As night falls on the 14th, thousands gather outside the Tuc Mac Temple. Their goal is to snatch pieces of paper or tree branches from within the temple, or merely be inside when the "sacred hour" arrives, to get themselves "good luck."

But the scene is surreal: the temple’s worship areas are barricaded with metal fences and squadrons of police are stationed everywhere to maintain security. It makes sense given how hordes of people, like predators hiding in the dark, lie in wait outside.

A multi-colored card system is used to make sure the right people get to go inside the temple at the right time.

How I wish these measures are enough to prevent chaos.

When the gates open, the sea of humanity surges in. When the sacred hour strikes, all one can see are arms waving frantically in the air and hear screams of discord. Cases of people passing out in the commotion are worryingly frequent.

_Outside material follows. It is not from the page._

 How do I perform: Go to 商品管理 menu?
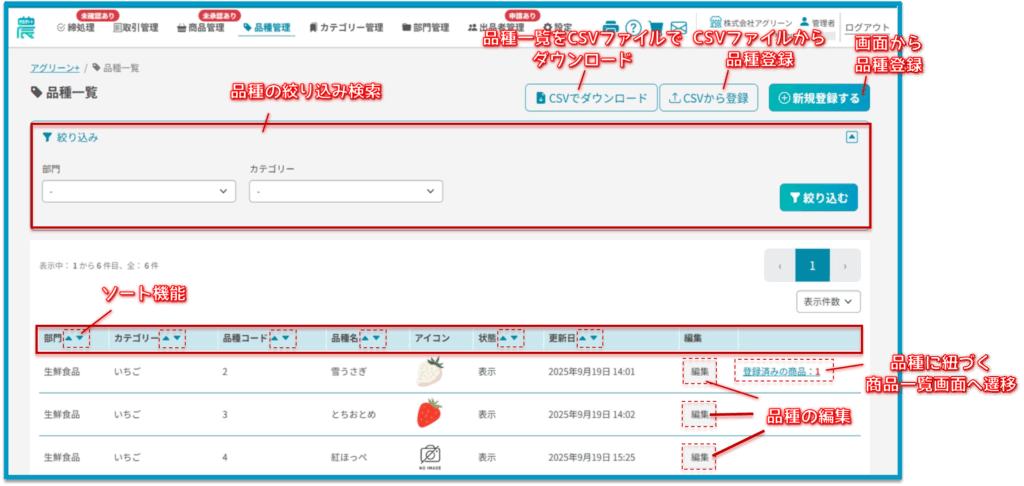[x=206, y=28]
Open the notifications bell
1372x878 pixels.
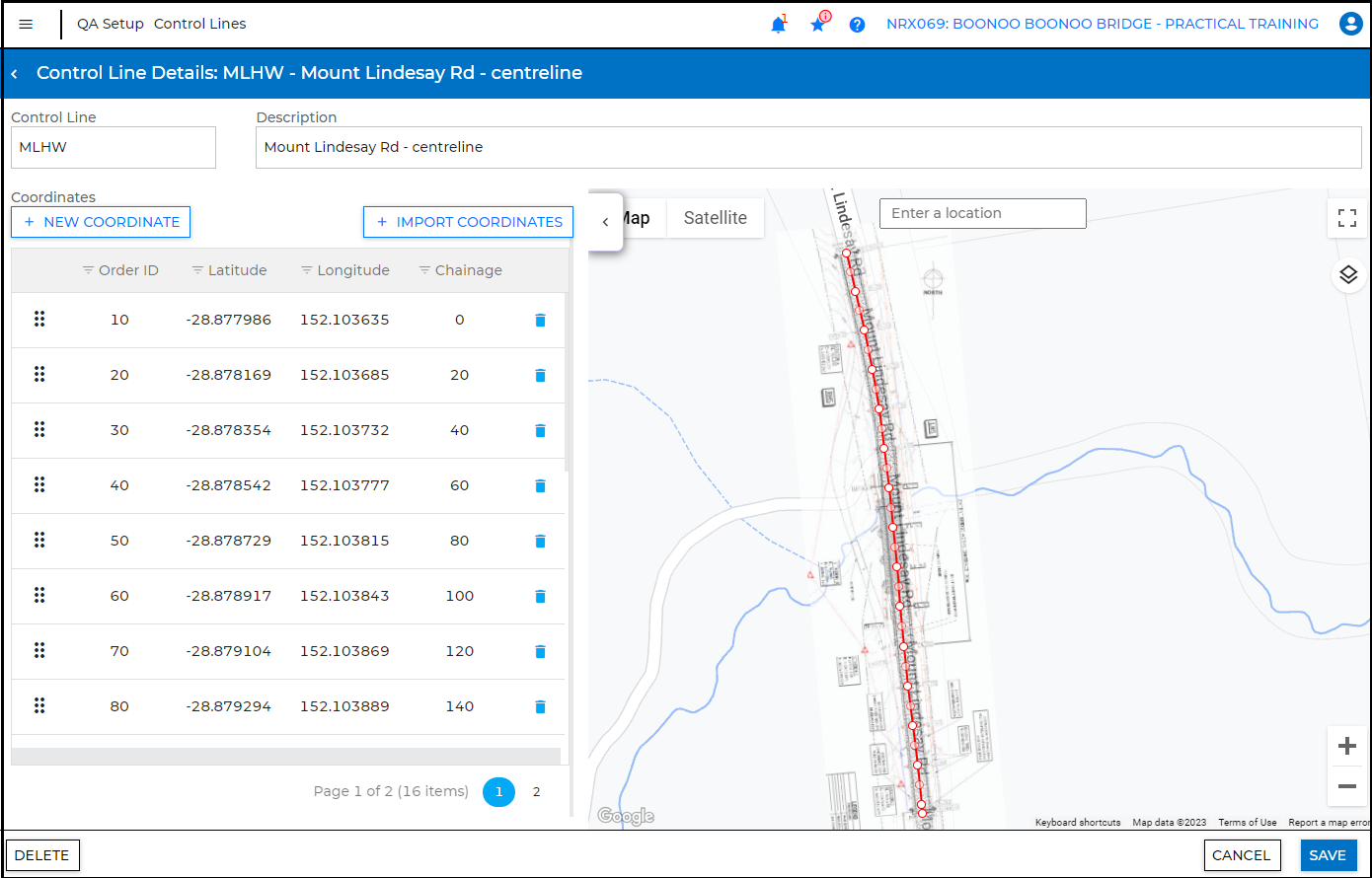coord(778,25)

Large crowds gather inside a temple in the northern city of Nam Dinh for an annual festival. Photo by VnExpress/Ngoc Thanh

Large crowds gather inside a temple in Nam Dinh Province at a Lunar New Year festival. Photo by VnExpress/Ngoc Thanh

The festival’s notoriety often garners national headlines and the attention of historians and researchers. Many historians have said the festival is now far too detached from its original place in Vietnamese history and does not help people with things like career advancement, contrary to what many believe. But the rush has never stopped.

The Nam Dinh festival is just one of many that have turned ugly in modern times. Like in most other things that have been corrupted, money is involved.

Besides the luck part, the Nam Dinh festival is also serious business. There are years when tens of thousands of luck tokens are sold at the festival, enabling the organizers to rake in tens of billions of dong.

Seeing the money-making prowess of the Nam Dinh festival, many other regions have followed suit in recent years. Even in Hanoi, the Thang Long Imperial Citadel once considered organizing a similar festival. Luckily the plan was shot down because of a backlash from researchers.

Thinh blames this phenomenon partly on our history. After the country gained independence (from the first Indochina War in 1945), the government decided to destroy many pagodas and temples, deeming them distractions. Having lost their places of worship, many Vietnamese became "spiritually lost" during this period, he contends.

The destruction of the pagodas and temples have certainly had one lasting effect on Vietnamese society: many people now lack proper awareness of the true significance of our festivals and merely think of them as a chance to make money.

Even more dangerously, the authorities too suffer from this ignorance. Their participation in these festivals only serves to spotlight people's misguided beliefs, which could potentially spread into public consciousness.

Thinh has repeatedly urged the Ministry of Culture to devise a long-term plan to reeducate people about faith and beliefs to make up for the "time lost" spiritually in the past.

But the government cannot see the forest for the trees: Instead of trying to address the root of the problem, it only worries about whether the festivals go smoothly and without controversy.

For it, a festival is successful if no newspaper carries a negative story the next morning. And to ensure this, authorities have started to meddle with local festivals, which were traditionally run by the people themselves.

These efforts are in fact an administrative failure since they are erasing Vietnam's cultural identity, according to Nguyen Phuong Cham, the current head of the culture institute.

Though in recent times festivals have gone smoothly and peacefully, the truth remains that people are not really aware of why they are celebrated in the first place. It means chaotic scenes like at the Nam Dinh festival might eventually resurface at some point in the future.

There is only one way to fix this issue: let people celebrate festivals in whatever manner they wish without interference from authorities.

And, while it might be difficult and take long, it needs to be impressed upon people that festivals are not about money.

*Vu Viet Tuan is a journalist based in Hanoi. The opinions expressed are his own.